In this embodiment, the labeling boxes in the training set are grouped into 15 types; and generating 15 anchor frames according to each clustering center. The large-resolution feature map contains finer structural features and is suitable for detecting small targets, the small-resolution feature map has a larger receptive field and is suitable for detecting large targets, therefore, the generated anchor frames are sorted according to areas, the anchor frames with small areas serve as prior frames of the large-resolution feature map, and 3 anchor frames are distributed to each feature map.

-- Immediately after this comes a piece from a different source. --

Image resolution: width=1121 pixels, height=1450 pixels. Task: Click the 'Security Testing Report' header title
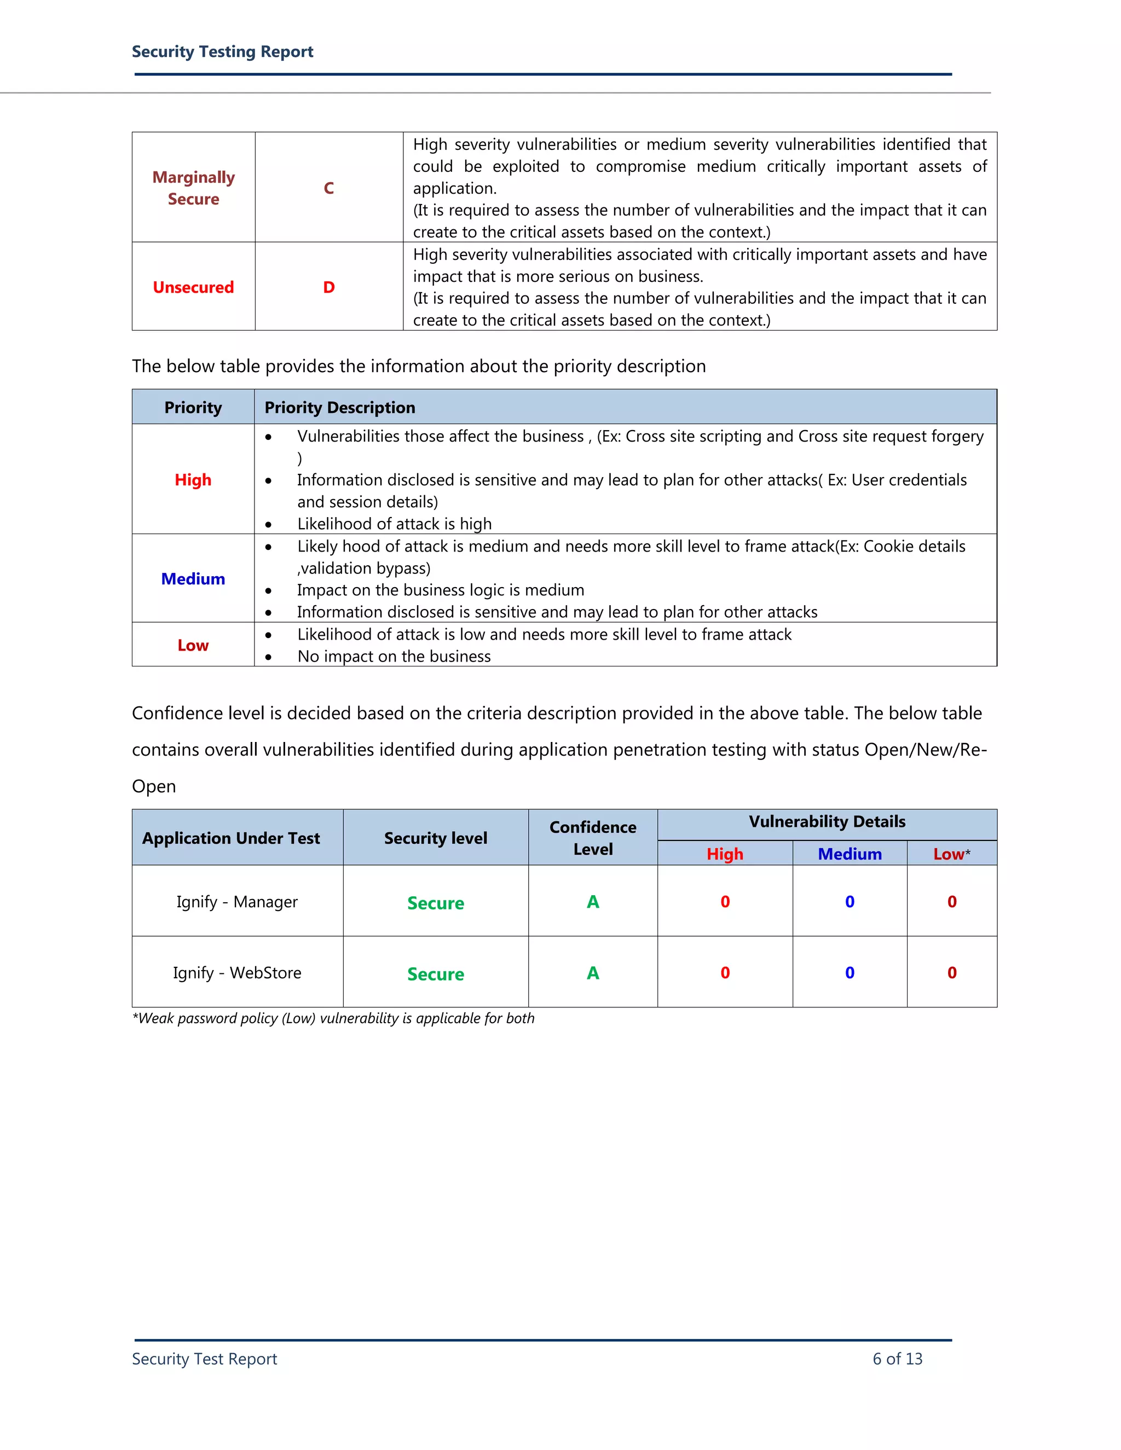(x=222, y=52)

In a common method for selecting positive and negative samples, the IOU of an anchor frame and the IOU of a marking frame are calculated, and the IOU is compared with a set threshold value to select the positive and negative samples, so that the defect that the anchor frame is a positive sample or a negative sample is obvious, and the method is very limited by the design of the length and the width of the anchor frame and the selection of the threshold value. The invention provides a self-adaptive training sample selection method, which is characterized in that a part of anchor frames with smaller IOU are filtered according to the IOU statistical characteristics of the anchor frames and a marking frame, and then positive and negative samples are judged by judging whether the centers of the anchor frames fall into the marking frame, so that the defect is obviously overcome.
(3.3) ROI pooling layer
And inputting the candidate region generated by the improved RPN network into an ROI posing layer, extracting the characteristics of the candidate region from the characteristic diagram of the corresponding scale output by the characteristic pyramid network, and unifying the size to be 7 multiplied by 7.
(3.4) Global ROI extraction layer
The global ROI extraction layer is used for extracting the features of the whole image, fusing the global features and the candidate region features by using a residual error network, introducing background information into the candidate region features, and facilitating classification and regression of a frame which is smaller than a labeling frame.
In this embodiment, the global ROI extraction layer adopts a residual structure, and a side branch of the residual structure is favorable for avoiding a network degradation phenomenon, and the specific structure is as shown in fig. 3, where the global feature changes the resolution to 7 × 7 by adaptive average pooling, and then uses the candidate region feature X _ pro as a mask based on an attention mechanism to further optimize and generate the background feature X _ bg, and considering that simply adding the positions of the two features means that the two features are equally important, but the background feature can only play an auxiliary role, a dynamic fusion strategy is used to fuse the candidate region feature X _ pro and the background feature X _ bg, and w _ pro and w _ bg are both used as learnable parameters, and finally an updated candidate region feature is output through a convolution layer.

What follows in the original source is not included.